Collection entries
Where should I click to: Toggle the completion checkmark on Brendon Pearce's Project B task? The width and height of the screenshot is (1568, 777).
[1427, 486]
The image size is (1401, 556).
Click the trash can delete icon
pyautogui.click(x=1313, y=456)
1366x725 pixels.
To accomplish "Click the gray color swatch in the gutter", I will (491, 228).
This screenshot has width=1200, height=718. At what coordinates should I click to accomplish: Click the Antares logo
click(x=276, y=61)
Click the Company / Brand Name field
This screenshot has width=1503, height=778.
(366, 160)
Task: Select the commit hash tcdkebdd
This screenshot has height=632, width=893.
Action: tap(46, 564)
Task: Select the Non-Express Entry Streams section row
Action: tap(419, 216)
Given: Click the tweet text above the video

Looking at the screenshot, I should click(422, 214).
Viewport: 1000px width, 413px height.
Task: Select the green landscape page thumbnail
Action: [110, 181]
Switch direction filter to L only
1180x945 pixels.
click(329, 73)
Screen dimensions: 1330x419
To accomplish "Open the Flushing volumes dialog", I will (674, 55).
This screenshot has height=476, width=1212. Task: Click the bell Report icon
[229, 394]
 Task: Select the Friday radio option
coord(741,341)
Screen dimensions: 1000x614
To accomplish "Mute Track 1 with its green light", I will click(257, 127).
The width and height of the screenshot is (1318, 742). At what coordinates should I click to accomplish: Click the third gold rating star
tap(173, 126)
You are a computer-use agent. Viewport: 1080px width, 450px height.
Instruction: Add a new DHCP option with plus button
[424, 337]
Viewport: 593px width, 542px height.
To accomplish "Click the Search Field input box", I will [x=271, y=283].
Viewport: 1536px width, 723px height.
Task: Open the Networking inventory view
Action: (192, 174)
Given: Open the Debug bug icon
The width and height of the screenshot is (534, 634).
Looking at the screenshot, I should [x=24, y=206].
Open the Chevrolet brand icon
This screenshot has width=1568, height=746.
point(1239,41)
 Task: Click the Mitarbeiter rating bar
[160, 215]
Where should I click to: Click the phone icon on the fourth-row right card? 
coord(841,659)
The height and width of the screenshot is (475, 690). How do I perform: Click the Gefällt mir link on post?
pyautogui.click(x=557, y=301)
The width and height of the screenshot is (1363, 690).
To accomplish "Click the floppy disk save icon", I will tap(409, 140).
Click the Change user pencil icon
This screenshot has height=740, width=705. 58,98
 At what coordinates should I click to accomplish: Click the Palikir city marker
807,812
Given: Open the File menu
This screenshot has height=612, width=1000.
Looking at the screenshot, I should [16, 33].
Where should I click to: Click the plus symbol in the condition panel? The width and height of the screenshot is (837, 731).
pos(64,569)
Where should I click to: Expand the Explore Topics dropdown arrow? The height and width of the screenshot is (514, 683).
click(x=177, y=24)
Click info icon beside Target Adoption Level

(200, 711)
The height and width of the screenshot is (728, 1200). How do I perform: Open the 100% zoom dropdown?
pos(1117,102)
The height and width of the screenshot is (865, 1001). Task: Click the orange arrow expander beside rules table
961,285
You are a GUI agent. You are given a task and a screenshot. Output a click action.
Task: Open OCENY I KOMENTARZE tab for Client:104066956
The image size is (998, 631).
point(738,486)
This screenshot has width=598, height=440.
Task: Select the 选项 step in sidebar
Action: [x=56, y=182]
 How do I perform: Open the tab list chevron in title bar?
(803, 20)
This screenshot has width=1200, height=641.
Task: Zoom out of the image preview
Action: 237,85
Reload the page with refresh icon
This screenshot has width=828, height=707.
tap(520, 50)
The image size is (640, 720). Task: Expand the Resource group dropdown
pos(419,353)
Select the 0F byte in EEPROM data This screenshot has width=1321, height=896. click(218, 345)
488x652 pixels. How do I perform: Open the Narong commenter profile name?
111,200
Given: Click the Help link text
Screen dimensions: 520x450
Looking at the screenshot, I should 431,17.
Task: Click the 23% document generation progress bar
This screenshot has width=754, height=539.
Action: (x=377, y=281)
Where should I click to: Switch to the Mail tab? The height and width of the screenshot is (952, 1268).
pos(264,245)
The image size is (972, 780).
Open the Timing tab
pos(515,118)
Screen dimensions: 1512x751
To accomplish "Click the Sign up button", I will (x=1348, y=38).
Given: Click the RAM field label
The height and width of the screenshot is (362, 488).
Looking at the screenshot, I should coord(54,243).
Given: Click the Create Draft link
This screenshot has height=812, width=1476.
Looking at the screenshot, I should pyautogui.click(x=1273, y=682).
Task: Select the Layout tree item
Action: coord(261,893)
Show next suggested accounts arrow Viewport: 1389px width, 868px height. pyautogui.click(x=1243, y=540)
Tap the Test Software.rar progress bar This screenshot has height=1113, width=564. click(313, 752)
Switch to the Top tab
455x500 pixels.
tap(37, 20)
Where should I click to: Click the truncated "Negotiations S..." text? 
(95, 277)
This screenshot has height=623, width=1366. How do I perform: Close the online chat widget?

→ WHAT IS BEING ASKED
Write out each line of the data above again, exactly as given.

→ EXERCISE OUTPUT
Where should I click to: Toggle the completion checkmark on Brendon Pearce's Project B task? The width and height of the screenshot is (1568, 777).
[1427, 486]
The image size is (1401, 556).
Click the trash can delete icon
pyautogui.click(x=1313, y=456)
1366x725 pixels.
To accomplish "Click the gray color swatch in the gutter", I will (491, 228).
This screenshot has width=1200, height=718. At what coordinates should I click to accomplish: Click the Antares logo
click(x=276, y=61)
Click the Company / Brand Name field
This screenshot has width=1503, height=778.
(366, 160)
Task: Select the commit hash tcdkebdd
This screenshot has height=632, width=893.
Action: tap(46, 564)
Task: Select the Non-Express Entry Streams section row
Action: tap(419, 216)
Given: Click the tweet text above the video

Looking at the screenshot, I should click(422, 214).
Viewport: 1000px width, 413px height.
Task: Select the green landscape page thumbnail
Action: [110, 181]
Switch direction filter to L only
1180x945 pixels.
click(329, 73)
Screen dimensions: 1330x419
To accomplish "Open the Flushing volumes dialog", I will (674, 55).
This screenshot has height=476, width=1212. Task: Click the bell Report icon
[229, 394]
 Task: Select the Friday radio option
coord(741,341)
Screen dimensions: 1000x614
To accomplish "Mute Track 1 with its green light", I will click(257, 127).
The width and height of the screenshot is (1318, 742). At what coordinates should I click to accomplish: Click the third gold rating star
tap(173, 126)
You are a computer-use agent. Viewport: 1080px width, 450px height.
Instruction: Add a new DHCP option with plus button
[424, 337]
Viewport: 593px width, 542px height.
To accomplish "Click the Search Field input box", I will [x=271, y=283].
Viewport: 1536px width, 723px height.
Task: Open the Networking inventory view
Action: (192, 174)
Given: Open the Debug bug icon
The width and height of the screenshot is (534, 634).
Looking at the screenshot, I should [x=24, y=206].
Open the Chevrolet brand icon
This screenshot has width=1568, height=746.
point(1239,41)
 Task: Click the Mitarbeiter rating bar
[160, 215]
Where should I click to: Click the phone icon on the fourth-row right card? 
coord(841,659)
The height and width of the screenshot is (475, 690). How do I perform: Click the Gefällt mir link on post?
pyautogui.click(x=557, y=301)
The width and height of the screenshot is (1363, 690).
To accomplish "Click the floppy disk save icon", I will tap(409, 140).
Click the Change user pencil icon
This screenshot has height=740, width=705. 58,98
 At what coordinates should I click to accomplish: Click the Palikir city marker
807,812
Given: Open the File menu
This screenshot has height=612, width=1000.
Looking at the screenshot, I should [16, 33].
Where should I click to: Click the plus symbol in the condition panel? The width and height of the screenshot is (837, 731).
pos(64,569)
Where should I click to: Expand the Explore Topics dropdown arrow? The height and width of the screenshot is (514, 683).
click(x=177, y=24)
Click info icon beside Target Adoption Level

(200, 711)
The height and width of the screenshot is (728, 1200). How do I perform: Open the 100% zoom dropdown?
pos(1117,102)
The height and width of the screenshot is (865, 1001). Task: Click the orange arrow expander beside rules table
961,285
You are a GUI agent. You are given a task and a screenshot. Output a click action.
Task: Open OCENY I KOMENTARZE tab for Client:104066956
The image size is (998, 631).
point(738,486)
This screenshot has width=598, height=440.
Task: Select the 选项 step in sidebar
Action: [x=56, y=182]
 How do I perform: Open the tab list chevron in title bar?
(803, 20)
This screenshot has width=1200, height=641.
Task: Zoom out of the image preview
Action: 237,85
Reload the page with refresh icon
This screenshot has width=828, height=707.
tap(520, 50)
The image size is (640, 720). Task: Expand the Resource group dropdown
pos(419,353)
Select the 0F byte in EEPROM data This screenshot has width=1321, height=896. click(218, 345)
488x652 pixels. How do I perform: Open the Narong commenter profile name?
111,200
Given: Click the Help link text
Screen dimensions: 520x450
Looking at the screenshot, I should 431,17.
Task: Click the 23% document generation progress bar
This screenshot has width=754, height=539.
Action: (x=377, y=281)
Where should I click to: Switch to the Mail tab? The height and width of the screenshot is (952, 1268).
pos(264,245)
The image size is (972, 780).
Open the Timing tab
pos(515,118)
Screen dimensions: 1512x751
To accomplish "Click the Sign up button", I will (x=1348, y=38).
Given: Click the RAM field label
The height and width of the screenshot is (362, 488).
Looking at the screenshot, I should coord(54,243).
Given: Click the Create Draft link
This screenshot has height=812, width=1476.
Looking at the screenshot, I should pyautogui.click(x=1273, y=682).
Task: Select the Layout tree item
Action: coord(261,893)
Show next suggested accounts arrow Viewport: 1389px width, 868px height. pyautogui.click(x=1243, y=540)
Tap the Test Software.rar progress bar This screenshot has height=1113, width=564. click(313, 752)
Switch to the Top tab
455x500 pixels.
tap(37, 20)
Where should I click to: Click the truncated "Negotiations S..." text? 
(95, 277)
This screenshot has height=623, width=1366. How do I perform: Close the online chat widget?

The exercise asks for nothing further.